#### [Exercise details]
Nothing is to be left out; print all the entries exactly.
------ Input records ------
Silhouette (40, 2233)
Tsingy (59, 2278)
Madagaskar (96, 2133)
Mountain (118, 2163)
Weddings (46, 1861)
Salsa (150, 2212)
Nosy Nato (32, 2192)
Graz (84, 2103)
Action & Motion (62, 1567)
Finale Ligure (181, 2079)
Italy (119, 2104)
------
#### [Solution for this task]
Silhouette (40, 2233)
Tsingy (59, 2278)
Madagaskar (96, 2133)
Mountain (118, 2163)
Weddings (46, 1861)
Salsa (150, 2212)
Nosy Nato (32, 2192)
Graz (84, 2103)
Action & Motion (62, 1567)
Finale Ligure (181, 2079)
Italy (119, 2104)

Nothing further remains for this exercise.